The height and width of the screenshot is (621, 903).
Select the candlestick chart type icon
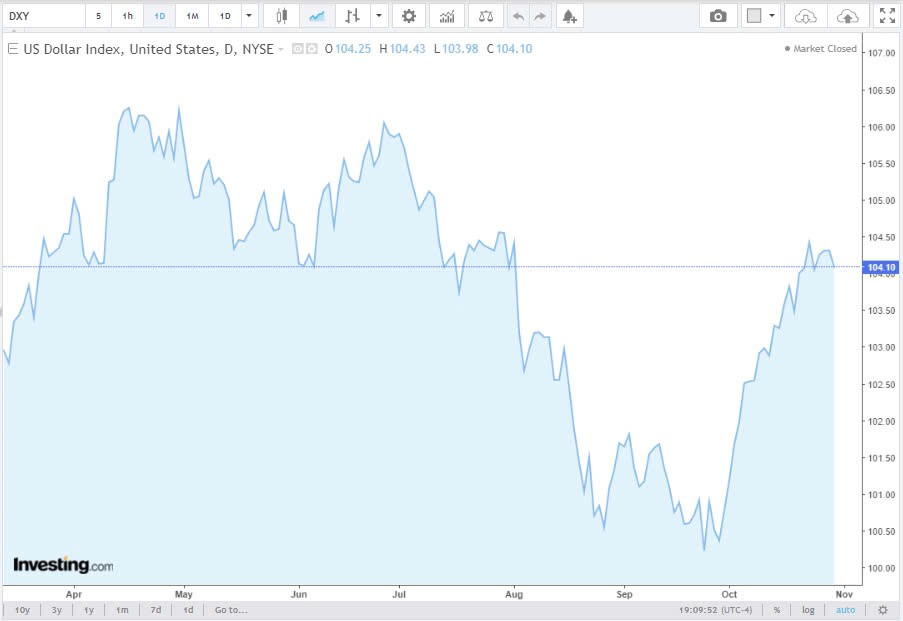281,15
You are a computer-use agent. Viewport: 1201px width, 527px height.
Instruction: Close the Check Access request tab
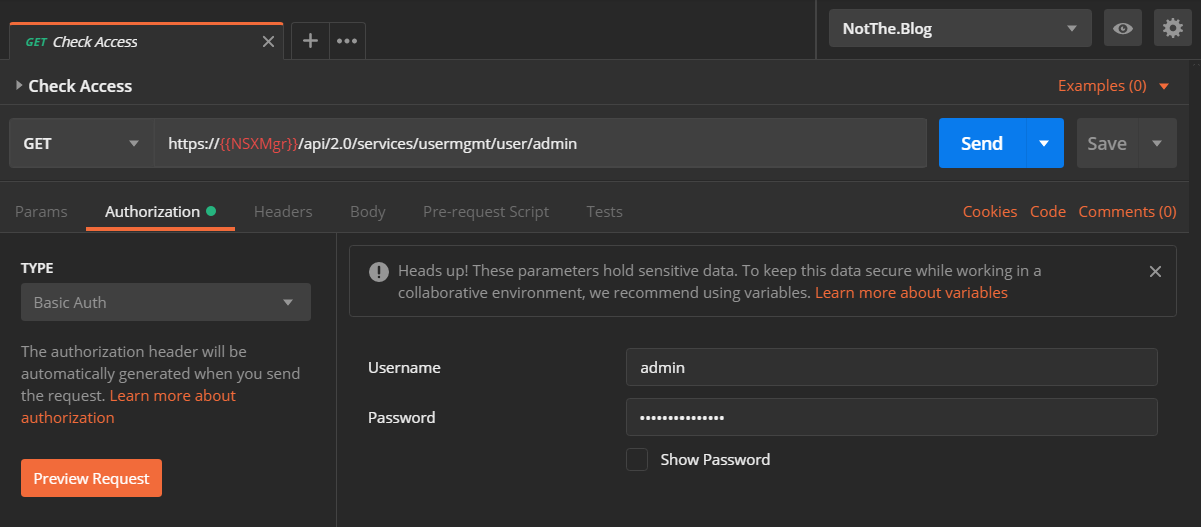(268, 41)
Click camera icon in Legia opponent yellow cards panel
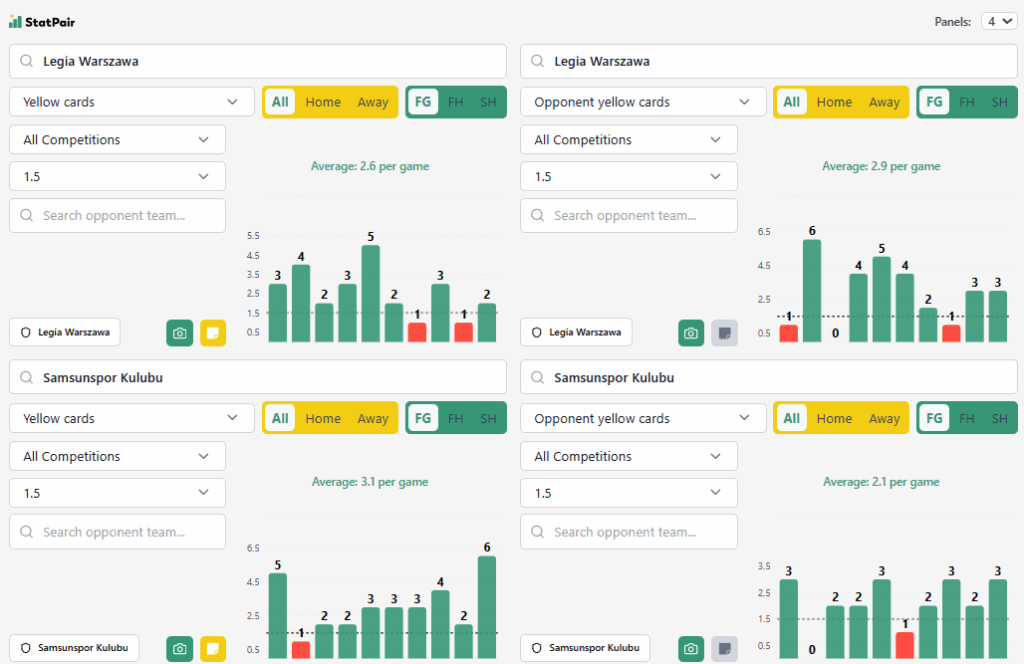Viewport: 1024px width, 664px height. (691, 333)
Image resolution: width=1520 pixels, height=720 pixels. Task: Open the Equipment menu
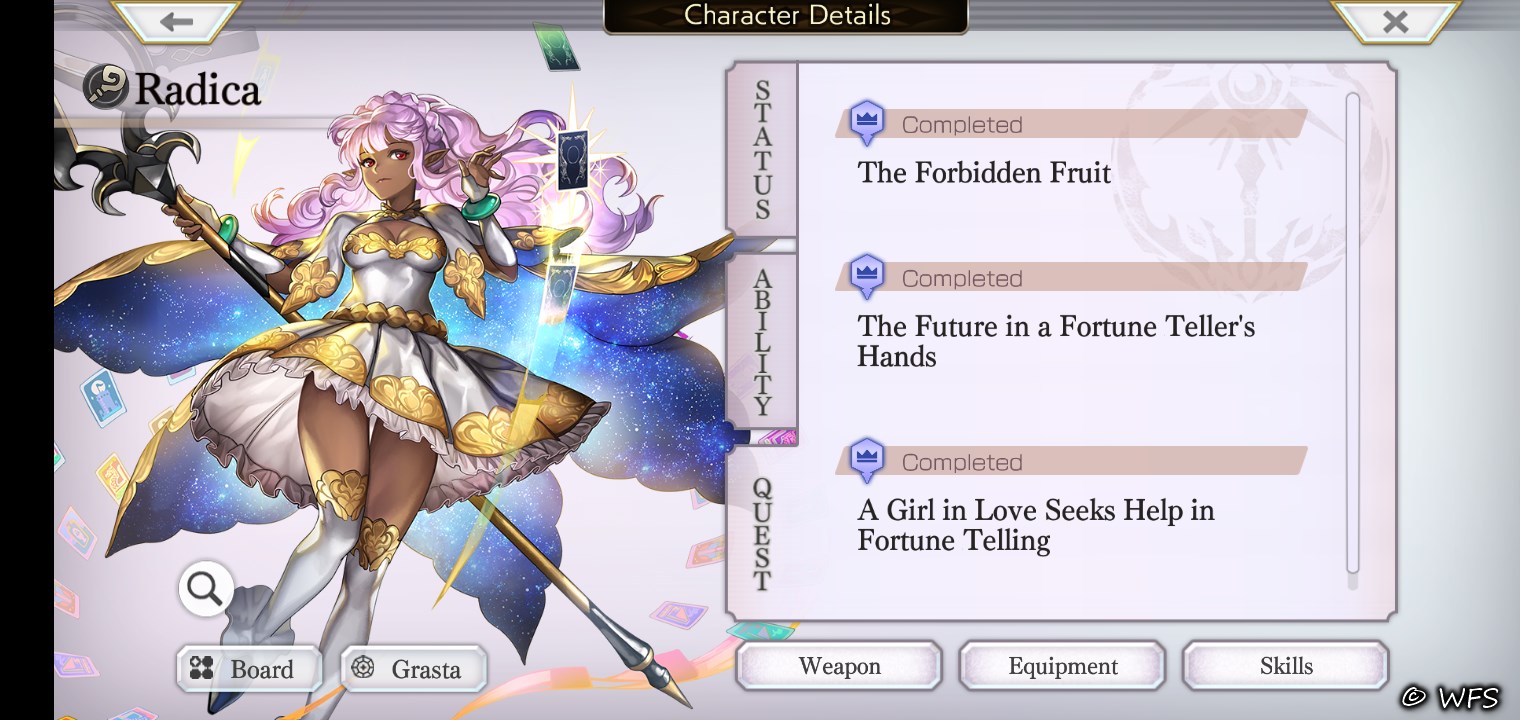pyautogui.click(x=1063, y=666)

━━━━━━

### PROBLEM DETAILS
Put each line of the listing above into the copy exactly, dropping the pictures.

### TASK RESPONSE
The height and width of the screenshot is (621, 903).
Select the candlestick chart type icon
281,15
You are a computer-use agent. Viewport: 1201px width, 527px height.
Instruction: Close the Check Access request tab
(268, 41)
Click camera icon in Legia opponent yellow cards panel
Viewport: 1024px width, 664px height. (691, 333)
Image resolution: width=1520 pixels, height=720 pixels. Task: Open the Equipment menu
pyautogui.click(x=1063, y=666)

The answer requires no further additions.